The eleven pieces take us to different places in Spaccamonti’s mind. It’s like being in a dream world. Each piece conjures up different shapes and images. Being instrumental, there’s a built-in solitude, but especially as a specialist in film, Spaccamonti exploits this and creates suggestive layers of sound. “Rimettiamoci le maschere” has a repetitive beat to it, but the hypnosis it creates stands next to cosmic waves and gradually we are swept away and floating along to who knows where. None of this is going to shock us. Rather it’s like a gentle massage with suggestive tones. Here and there I heard a little post rock from Spaccamonti’s guitar. So it is on “Paul dance”, but then the percussion could come from a Kraftwerk album. The guitar plays a tantalising tune. The calm and misty atmosphere is broken by the short and violent “Fumo Negli Occhi”. Such is the tension that I expected to hear the sound of breaking glass. The contrasts are amazing and cleverly handled. Behind the ringing post rock guitar statements of “Tutto bene quel che finistre” is a crumbling industrial sound distortion. It’s like a meteor shower in musical form. There’s no explanation, which makes it more intriguing of course. The longest piece is “Luce”, a lingering atmospheric piece which creates a vision of gloom but at the same time a slow journey through space. The sound transforms into minimalistic drone, as if we are now floating in space. “Diagonal” then plods along with its dreamy guitar tune, monotonous heartbeat and by now familiar cosmic background.

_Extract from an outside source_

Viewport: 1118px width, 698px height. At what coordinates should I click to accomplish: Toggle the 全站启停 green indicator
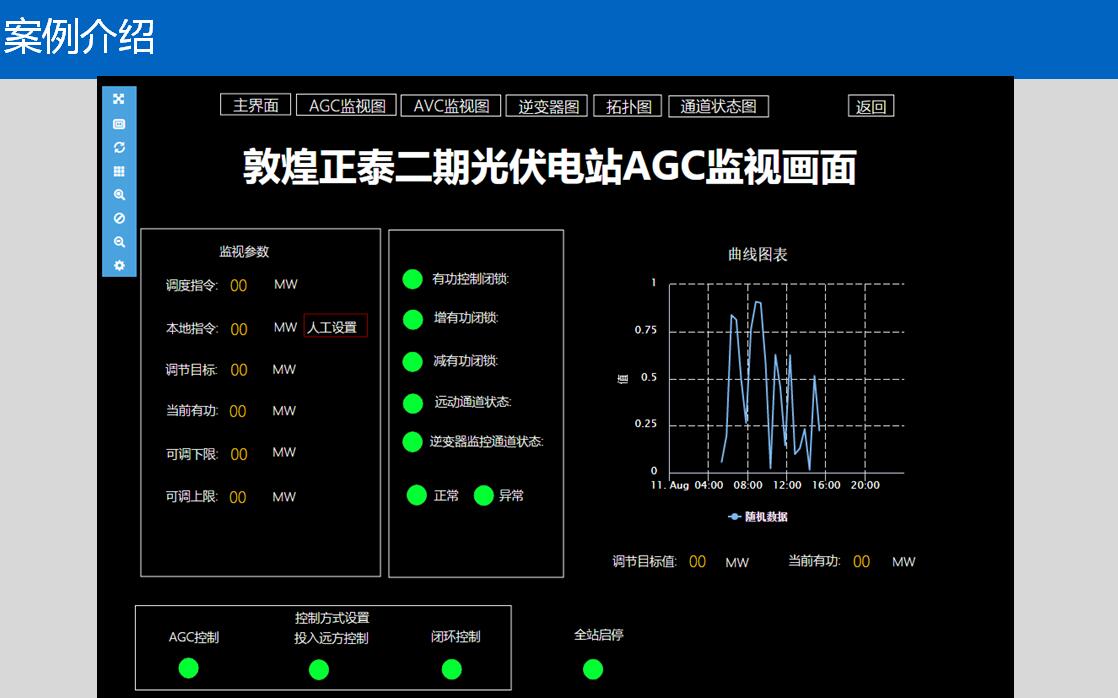593,669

As experimentation in sound and music go, this is a strange and interesting collection. If I were to compare this to anything, I’m hearing Sunn O)))’s “Life Metal”, blended with something like an early Kraftwerk album but with guitars. But that’s the extreme side of this. Spaccomonti’s light and dark ambient soundscapes conjure up a range of dream-like images. Experimental art in musical form is alive and well.